Diana was one of the main draws, which was why her role kept getting bigger from original mini to sequel to series. This was the age of Dynasty and its celebrated catfights, and the rivalry between Diana and Lydia let V: The Series do something similar. Plus Jane Badler was hot, and a better actress than V probably let her be most of the time. (She was a high point of the generally mediocre Mission: Impossible revival in '88-'90.)

But yeah, killing off Martin was a bad idea, which was no doubt why they later brought in his "identical twin brother" despite the fact that Visitors wear human masks so why did they even need to be twins underneath?
Interviewed Jane, her comment was "Oh God, you know about everything I've done, and I did so much c--p."
 
Maybe Frank Ashmore had connections with NBC. He did DAYS OF OUR LIVES before V, and during the mid-'80s NBC seemed to re-cast certain players for many of their shows (John P. Navin for example). I've only seen Ashmore in the AIRPLANE films besides NBC product.
It's more simple; viewer letters persuaded that killing Martin was a mistake, so the producers tried to solve it by having the same actor play his brother.
 
Off the top of my head I can think of one really great sci fi show from the '70's. The Incredible Hulk with Bill Bixby. It had smart writing, good acting for the most part and in some episodes nice use of locations. By the time the '80's rolled around we were getting more intellectual programming with a mix of the more dumbed down stuff.

The Incredible Hulk was garbage, a show that had little to do with the original comic book it was based on other than the use of the main character. Instead of bringing to life the universe, characters and STORIES that Lee & Kirby created, we got a second-rate clone of The Fugitive where all that Bruce David Banner does is do the same thing that Richard Kimble did back in the '60's. Where's Rick Jones, Betty Ross, her dad General Ross, Major Talbot, Jim Wilson, The Leader, Emil Blonsky/The Abomination, or any of the other situations and characters from the comic book (in reason-I'm not expecting the Avengers to show up) in this show? The cartoons and the two live action movies were much, much, better, especially the second one.

Another thing that got me about this show; why the fuck should anybody care about Banner even with the Hulk as a factor? Unless he harmed the military or was well known as a scientist like in the comic books, nobody's going to give a shit about Banner, and because society wasn't as connected or wired as now, no one's going to notice the Hulk/Banner or even connect two plus two to equal four because nobody's going to believe those who said that they saw a large green monster wreck things (the whole doubting of sanity thing). All that Banner's doing in his running away vs. Kimble's running away is keeping a monster a secret (yes, I know about the New York thing and the consequences that followed, but Banner's still 'dead', he's living off of the grid, and society back in the early 80's isn't like society is now, so there's no real way to connect him with the Hulk, plus people will be treating the Hulk as a urban legend like Bigfoot.) The Incredible Hulk's just as bad as the other shows mentioned by you and Christopher, but for a different reason; it didn't stick to the original source upon which it was based, but then used another, older similar source to tell a story that makes no sense with this character.

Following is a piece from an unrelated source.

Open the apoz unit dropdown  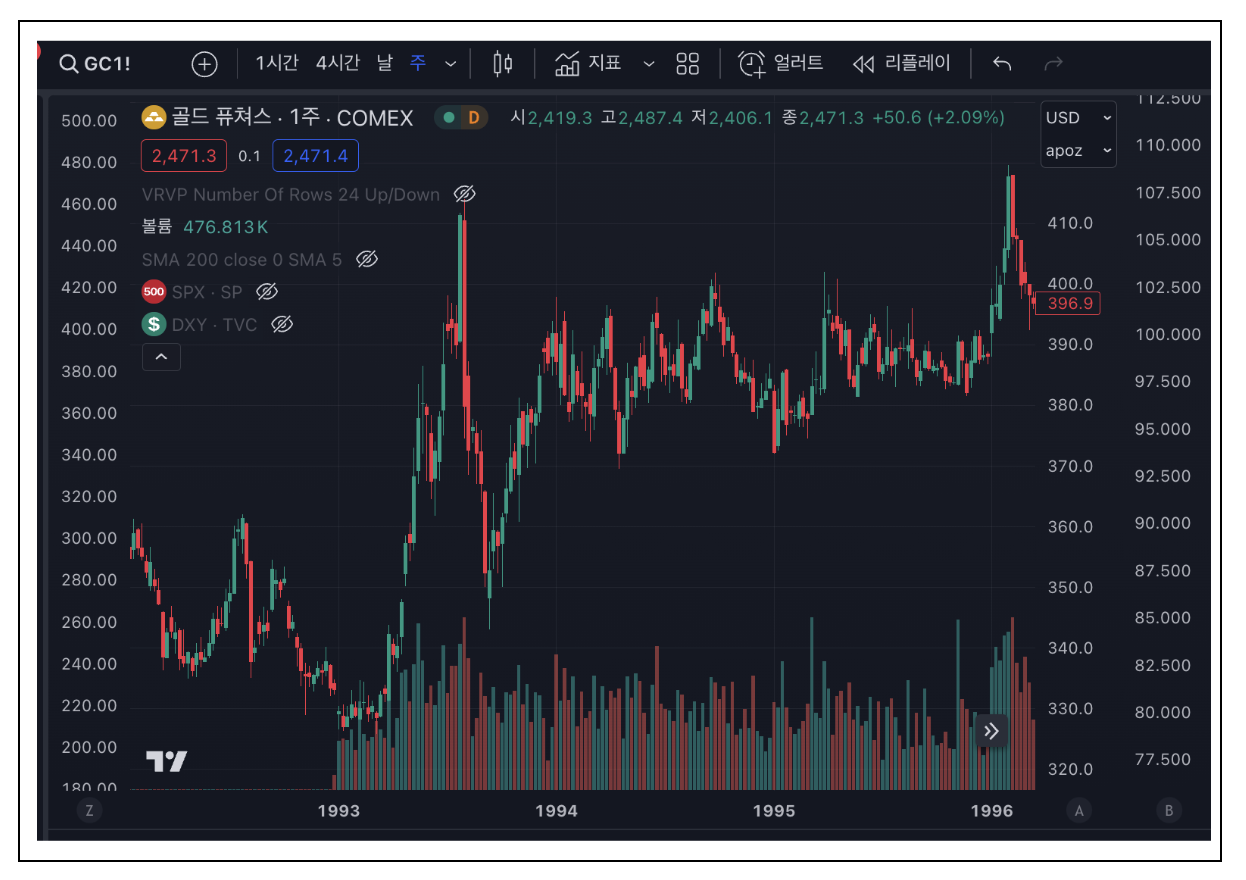1077,151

Hulk was a standout, yes. But most early-'80's sci-fi TV was still quite dumb; this was the decade of Knight Rider, Automan, Voyagers!, and Manimal. We got the smart, allegorical V miniseries in '83, but its sequel mini and weekly series got progressively dumber. It wasn't until later in the decade that we started to see glimmers of intelligence. The Twilight Zone revival started in '85 -- though it was alongside the well-produced but often staggeringly stupid Amazing Stories on a different network. We got the heartfelt Starman in '86, Max Headroom and ST:TNG in '87, and Alien Nation and Quantum Leap in '89. So it wasn't until the end of the '80's and into the '90's that we started to see multiple smart, successful genre shows coexisting.

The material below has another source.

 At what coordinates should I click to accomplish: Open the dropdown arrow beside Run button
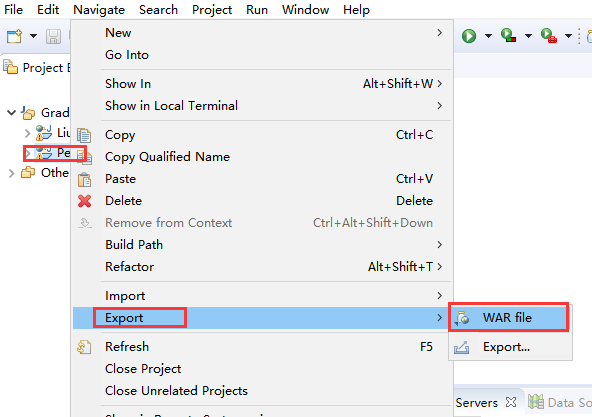click(488, 36)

Don't forget all of the other shows (some of them animated) that were good, like Robotech, Tales From The Darkside, Monsters, The Real Ghostbusters, Captain Power & The Soldiers Of The Future, Max Headroom, The Ray Bradbury Theater, plus a lot of others.
 
The Bixby/Ferigno Incredible Hulk was a horrible adaptation, but still a great show. These kind of man on the run/traveling the country shows were a pretty common thing back around that time, so it's not just doing a take on The Fugitive, it's just one of several shows that are done int that style. Honestly, watching the Incredible Hulk back when it was on MeTV was one of the things that really helped me to realize something can be a lousy adaptation, but still a great thing on it's own.
 
So I'll get booed for this but I liked The Man From Atlantis. But it was such a short lived show. I tink it got canned didn't it?

That show's a gap in my '70s SFTV knowledge. I remember seeing it occasionally back in the day, but I remember next to nothing about it.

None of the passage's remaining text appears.